UC graduates Marian Spencer and Bleuzette Marshall stand inside UC's AACRC.

UC graduates Marian Spencer, A&S ’42, and Bleuzette Marshall, A&S ’92, M (Ed) ’01, D (Ed) ’09, were among those honored on the African American Cultural and Resource Center wall of history (shown behind them) in 2013. photo/Dottie Stover

UC President Neville Pinto said he was eager to find a way to honor Spencer.

“I have known of Marian Spencer for many years and had an opportunity to get to know her better early on when I returned to UC in my new role,” said Pinto. “She is such a civil rights legend and a great example to our students.”

Described as a “civic treasure” at a 2016 street-naming ceremony, Spencer was the first African-American woman elected to Cincinnati City Council in 1983.

Born in 1920 in Gallipolis, Ohio, Spencer lived with her grandfather, a freed slave, and had a childhood that included watching marches of the Ku Klux Klan in front of her home. Following her grandfather’s example of community activism, young Marian joined the NAACP when she was 13 years old.

She graduated from high school with honors as co-valedictorian in 1938. Spencer moved to Cincinnati to attend UC, earning a bachelor’s degree in English in 1942. She had met and married UC alumnus Donald Spencer, A&S ’36, Ed ’37, M (Ed) ’40, in 1940.



One of Spencer’s more notable acts in civil rights occurred in 1952, when she chaired a NAACP legal action against Cincinnati’s Coney Island. She and Donald had two sons, and, when one wanted to attend an event at Coney, mother Spencer discovered the park was closed to African-Americans. She initiated a suit and after years of protests and legal wrangling, entrance to the park was open to all in 1955. (Sunlite Pool and Moonlight Gardens were desegregated in 1961.)

In 1972, Spencer was instrumental in an NAACP action to desegregate Cincinnati public schools. After an unsuccessful election bid for the Cincinnati Board of Education in 1973, Spencer became the first female president of the Cincinnati chapter of the NAACP in 1981. 

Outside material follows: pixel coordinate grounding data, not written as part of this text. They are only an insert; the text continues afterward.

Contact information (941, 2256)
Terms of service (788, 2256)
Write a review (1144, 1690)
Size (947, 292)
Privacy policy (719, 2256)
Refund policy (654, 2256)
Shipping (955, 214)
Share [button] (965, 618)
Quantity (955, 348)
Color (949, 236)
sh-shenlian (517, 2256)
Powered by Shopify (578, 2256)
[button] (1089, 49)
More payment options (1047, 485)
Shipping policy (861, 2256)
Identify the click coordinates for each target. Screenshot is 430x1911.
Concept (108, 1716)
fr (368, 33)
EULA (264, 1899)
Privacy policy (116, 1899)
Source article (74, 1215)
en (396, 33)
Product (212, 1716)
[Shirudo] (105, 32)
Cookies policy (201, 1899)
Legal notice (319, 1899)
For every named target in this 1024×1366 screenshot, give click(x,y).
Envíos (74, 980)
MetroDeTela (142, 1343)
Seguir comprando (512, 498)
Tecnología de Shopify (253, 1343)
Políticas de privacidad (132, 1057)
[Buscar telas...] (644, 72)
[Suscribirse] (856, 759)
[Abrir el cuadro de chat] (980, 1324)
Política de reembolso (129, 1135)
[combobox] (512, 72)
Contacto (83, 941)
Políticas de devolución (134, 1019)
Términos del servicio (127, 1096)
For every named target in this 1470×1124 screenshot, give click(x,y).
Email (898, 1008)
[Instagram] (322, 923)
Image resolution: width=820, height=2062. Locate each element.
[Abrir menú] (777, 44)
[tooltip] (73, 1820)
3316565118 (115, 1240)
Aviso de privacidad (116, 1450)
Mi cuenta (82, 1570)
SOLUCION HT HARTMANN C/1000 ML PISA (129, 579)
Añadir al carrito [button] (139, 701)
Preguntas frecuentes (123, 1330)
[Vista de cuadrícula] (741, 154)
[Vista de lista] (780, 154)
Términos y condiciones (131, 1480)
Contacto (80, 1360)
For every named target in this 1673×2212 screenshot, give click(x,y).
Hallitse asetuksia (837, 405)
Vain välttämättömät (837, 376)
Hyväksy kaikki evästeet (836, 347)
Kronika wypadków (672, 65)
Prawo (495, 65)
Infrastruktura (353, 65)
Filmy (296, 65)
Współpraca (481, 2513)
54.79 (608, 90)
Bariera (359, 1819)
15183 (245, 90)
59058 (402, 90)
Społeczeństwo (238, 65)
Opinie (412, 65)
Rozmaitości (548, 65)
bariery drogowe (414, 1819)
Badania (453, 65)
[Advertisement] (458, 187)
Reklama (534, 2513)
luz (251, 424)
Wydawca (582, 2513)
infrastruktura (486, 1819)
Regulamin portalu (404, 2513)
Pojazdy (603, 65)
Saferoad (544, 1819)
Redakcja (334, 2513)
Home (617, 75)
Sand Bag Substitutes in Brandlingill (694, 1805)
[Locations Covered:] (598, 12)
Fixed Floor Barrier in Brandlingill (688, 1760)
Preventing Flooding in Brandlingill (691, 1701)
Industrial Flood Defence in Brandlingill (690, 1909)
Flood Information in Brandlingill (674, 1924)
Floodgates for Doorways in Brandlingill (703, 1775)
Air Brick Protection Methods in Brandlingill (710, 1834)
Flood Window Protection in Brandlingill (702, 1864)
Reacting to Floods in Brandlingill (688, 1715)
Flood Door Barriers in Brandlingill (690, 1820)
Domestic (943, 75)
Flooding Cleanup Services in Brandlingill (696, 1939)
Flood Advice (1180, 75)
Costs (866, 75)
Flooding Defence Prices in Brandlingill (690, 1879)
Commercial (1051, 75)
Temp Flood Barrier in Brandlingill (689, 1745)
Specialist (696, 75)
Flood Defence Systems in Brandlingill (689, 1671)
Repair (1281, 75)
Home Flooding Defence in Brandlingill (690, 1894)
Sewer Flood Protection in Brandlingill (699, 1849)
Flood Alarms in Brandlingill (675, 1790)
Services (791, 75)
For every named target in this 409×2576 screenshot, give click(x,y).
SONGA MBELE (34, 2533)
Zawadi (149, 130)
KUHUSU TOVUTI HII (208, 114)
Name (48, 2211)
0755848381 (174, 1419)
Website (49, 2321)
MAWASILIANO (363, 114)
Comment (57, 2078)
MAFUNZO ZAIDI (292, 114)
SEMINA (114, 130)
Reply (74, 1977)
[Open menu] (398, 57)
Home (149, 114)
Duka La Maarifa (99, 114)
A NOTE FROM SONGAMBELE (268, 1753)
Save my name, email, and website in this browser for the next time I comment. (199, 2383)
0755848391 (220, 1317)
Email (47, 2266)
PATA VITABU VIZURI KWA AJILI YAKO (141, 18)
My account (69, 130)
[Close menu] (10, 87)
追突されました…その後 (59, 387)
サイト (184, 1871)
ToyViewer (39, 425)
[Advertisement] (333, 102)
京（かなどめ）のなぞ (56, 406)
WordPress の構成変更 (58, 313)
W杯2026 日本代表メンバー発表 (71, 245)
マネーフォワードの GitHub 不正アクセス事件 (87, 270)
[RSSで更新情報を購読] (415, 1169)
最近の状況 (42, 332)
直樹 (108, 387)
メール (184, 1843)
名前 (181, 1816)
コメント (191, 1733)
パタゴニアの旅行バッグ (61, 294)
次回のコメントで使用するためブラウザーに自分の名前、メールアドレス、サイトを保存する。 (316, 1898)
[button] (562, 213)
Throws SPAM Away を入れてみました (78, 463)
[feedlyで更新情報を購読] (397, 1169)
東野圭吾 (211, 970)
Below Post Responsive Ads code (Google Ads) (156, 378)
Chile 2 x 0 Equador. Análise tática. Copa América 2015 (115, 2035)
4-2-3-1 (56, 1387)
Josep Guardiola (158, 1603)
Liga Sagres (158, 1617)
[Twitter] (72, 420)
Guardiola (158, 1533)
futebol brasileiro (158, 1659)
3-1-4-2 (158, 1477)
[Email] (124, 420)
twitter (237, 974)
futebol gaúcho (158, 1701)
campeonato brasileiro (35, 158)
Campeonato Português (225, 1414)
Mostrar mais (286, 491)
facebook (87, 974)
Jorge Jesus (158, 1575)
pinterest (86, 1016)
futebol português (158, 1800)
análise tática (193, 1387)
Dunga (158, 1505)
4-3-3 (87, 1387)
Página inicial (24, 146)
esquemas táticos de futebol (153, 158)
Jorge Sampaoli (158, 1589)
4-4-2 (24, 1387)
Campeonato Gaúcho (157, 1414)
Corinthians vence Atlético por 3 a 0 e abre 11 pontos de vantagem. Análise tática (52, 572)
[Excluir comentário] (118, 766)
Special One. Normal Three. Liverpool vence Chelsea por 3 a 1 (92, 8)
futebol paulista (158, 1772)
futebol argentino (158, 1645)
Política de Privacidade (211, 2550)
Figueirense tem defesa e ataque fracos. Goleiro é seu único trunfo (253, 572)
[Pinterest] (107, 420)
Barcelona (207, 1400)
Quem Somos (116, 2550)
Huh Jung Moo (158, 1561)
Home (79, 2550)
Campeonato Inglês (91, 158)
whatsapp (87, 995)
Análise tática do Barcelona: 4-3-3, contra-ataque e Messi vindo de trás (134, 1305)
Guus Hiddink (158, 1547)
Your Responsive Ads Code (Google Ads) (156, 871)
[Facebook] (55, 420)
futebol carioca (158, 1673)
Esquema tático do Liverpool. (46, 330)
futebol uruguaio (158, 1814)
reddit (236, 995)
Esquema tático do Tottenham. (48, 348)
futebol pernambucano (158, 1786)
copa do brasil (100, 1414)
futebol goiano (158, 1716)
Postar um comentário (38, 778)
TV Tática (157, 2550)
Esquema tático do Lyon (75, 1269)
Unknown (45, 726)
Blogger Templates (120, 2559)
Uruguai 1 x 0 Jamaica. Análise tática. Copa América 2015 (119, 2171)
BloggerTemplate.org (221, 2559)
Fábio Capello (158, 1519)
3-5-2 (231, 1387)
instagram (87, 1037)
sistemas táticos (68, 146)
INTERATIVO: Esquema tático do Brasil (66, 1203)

Spencer served on the University of Cincinnati Board of Trustees from 1975 to 1980. She and her husband were honored by the university with honorary degrees in 2006. Donald Spencer died in 2010, at the age of 95. The couple had been married for 69 years.

Her community activism has been constant and widespread. Spencer served on the boards or in other capacities for the American Civil Liberties Union, the Cincinnati Woman’s City Club, Links and the National Underground Railroad Freedom Center.

Spencer’s honors include being named the Cincinnati Enquirer Woman of the Year, receiving a Brotherhood Award from the National Conference of Christians and Jews, given a Career Woman of Achievement award from the YWCA and a humanitarian award from the Freedom Heritage Foundation of Columbus, Ohio.

The book “Keep on Fighting: The Life and Civil Rights Legacy of Marian A. Spencer,” written by Dorothy Christenson and Mary Frederickson, was published in 2015.


The cover of the book, Keep on Fighting: The Life and Civil Rights Legacy of Marian A. Spencer
A newspaper ad for Marian Spencer's political campaign for Cincinnati City Council.

A newspaper ad for Marian Spencer's political campaign for Cincinnati City Council.